▶ [What to do]
A. In the text about the MIT poetry collective, what does Bennett say poetry becomes, citing Horace?
B. List everything the text about the MIT poetry collective says the human mind also seeks besides data and formulas.
C. Revise the text about the MIT poetry collective from "When Engineers Write" to "one another’s work.", changing "classroom" to "lecture hall".

▶ [Text block]
College

  When Engineers Write Poems

“A professor at the MIT discovered that his students were quietly meeting outside class to write verse. What might it mean for the future of AI?” ,

In an era of rapid advancements in artificial intelligence (AI), the question often arises: what remains the significance of human creativity? Joshua Bennett’s recent essay offers a fresh perspective by narrating the story of a secret poetry collective at MIT. These students, deeply immersed in engineering and science, chose to gather outside the classroom to write poetry and critique one another’s work.

According to Bennett, despite their heavy academic workload, these students turn to poetry as a way of engaging with their emotions and creativity. This highlights the fact that the human mind cannot be reduced to data and formulas alone—it also seeks meaning, memory, and relationships.

The article emphasizes that poetry preserves both personal feelings and collective memory. Citing Horace, Bennett notes that heroes uncelebrated in verse fade into oblivion—poetry, therefore, becomes a “technology of memory.”

▶ [Data excerpt]
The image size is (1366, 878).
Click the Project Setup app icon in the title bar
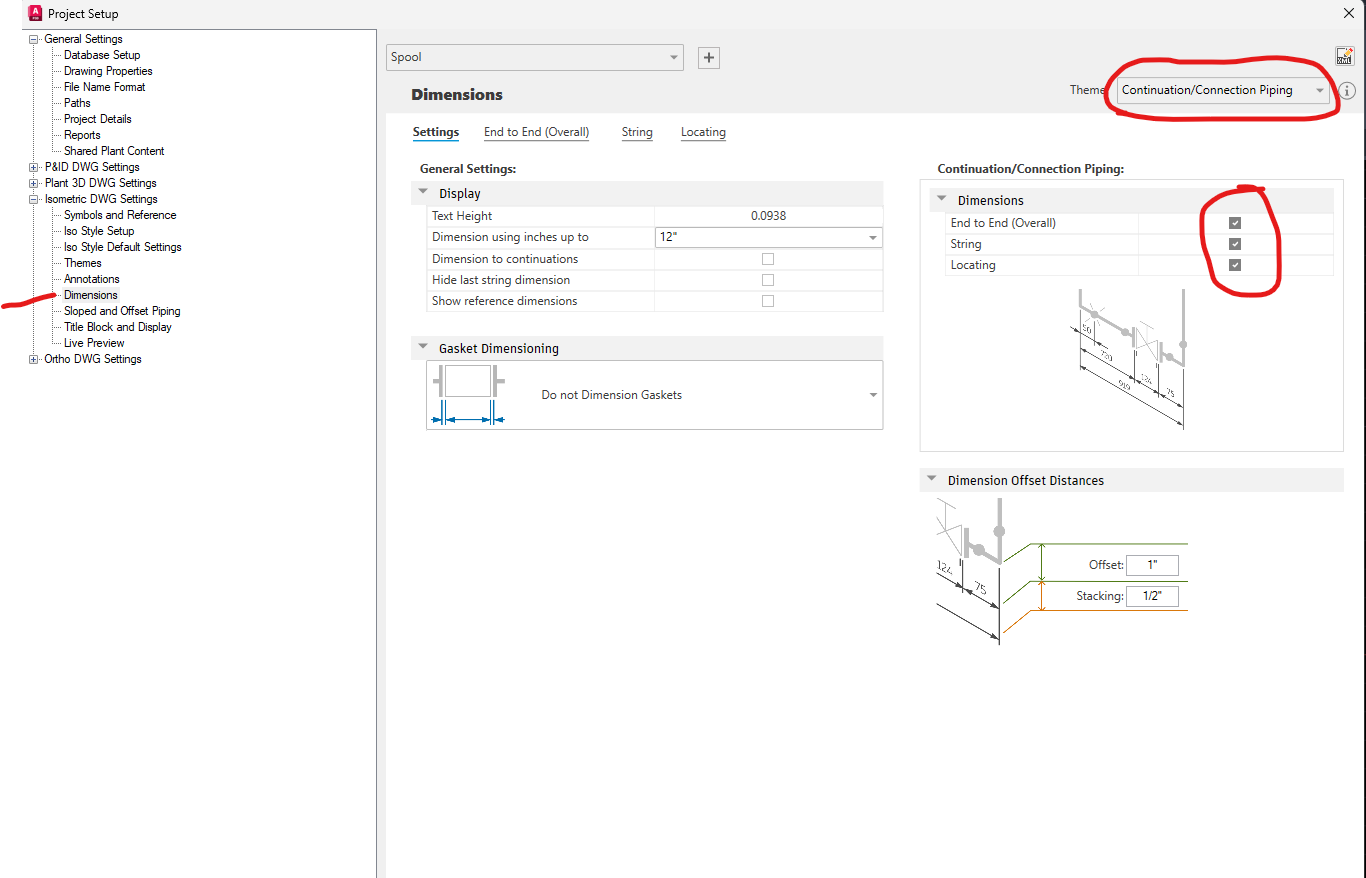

▶ [Expected results]
A. A "technology of memory."

B. Meaning, memory, and relationships.

C.
When Engineers Write Poems

“A professor at the MIT discovered that his students were quietly meeting outside class to write verse. What might it mean for the future of AI?” ,

In an era of rapid advancements in artificial intelligence (AI), the question often arises: what remains the significance of human creativity? Joshua Bennett’s recent essay offers a fresh perspective by narrating the story of a secret poetry collective at MIT. These students, deeply immersed in engineering and science, chose to gather outside the lecture hall to write poetry and critique one another’s work.